## Dataset
◇ ◇ ◇ ◇ ◇
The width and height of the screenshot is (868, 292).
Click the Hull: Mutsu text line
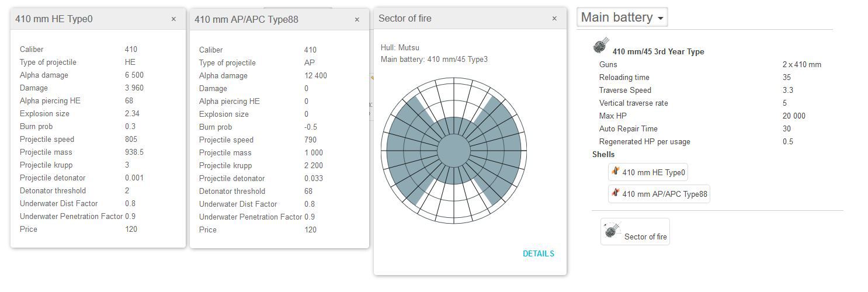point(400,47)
◇ ◇ ◇ ◇ ◇
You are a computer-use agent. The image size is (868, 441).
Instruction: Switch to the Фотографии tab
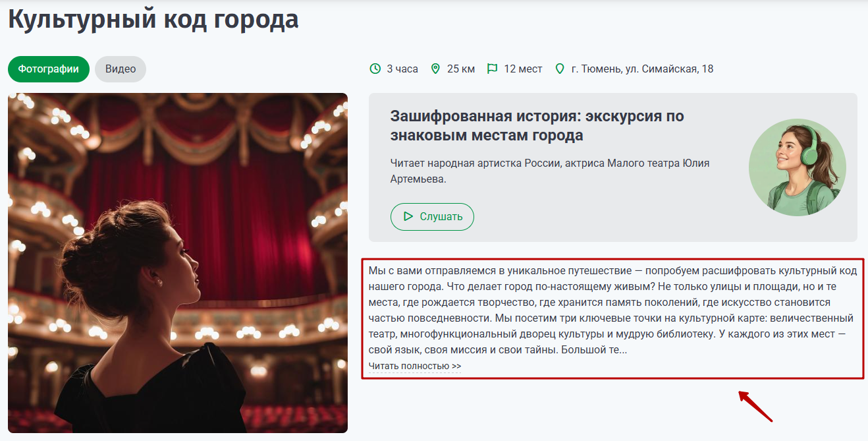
◇ ◇ ◇ ◇ ◇
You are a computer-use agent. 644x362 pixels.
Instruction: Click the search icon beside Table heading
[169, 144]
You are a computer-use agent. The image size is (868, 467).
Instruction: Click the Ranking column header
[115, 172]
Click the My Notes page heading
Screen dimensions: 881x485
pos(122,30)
◇ ◇ ◇ ◇ ◇
## Your goal
Among the lines above, find the one with "You are a computer-use agent. 644x362 pixels." and the one with "You are a computer-use agent. The image size is (868, 467).". Quote both and everything between them, exactly.

## Completed exercise
You are a computer-use agent. 644x362 pixels.
Instruction: Click the search icon beside Table heading
[169, 144]
You are a computer-use agent. The image size is (868, 467).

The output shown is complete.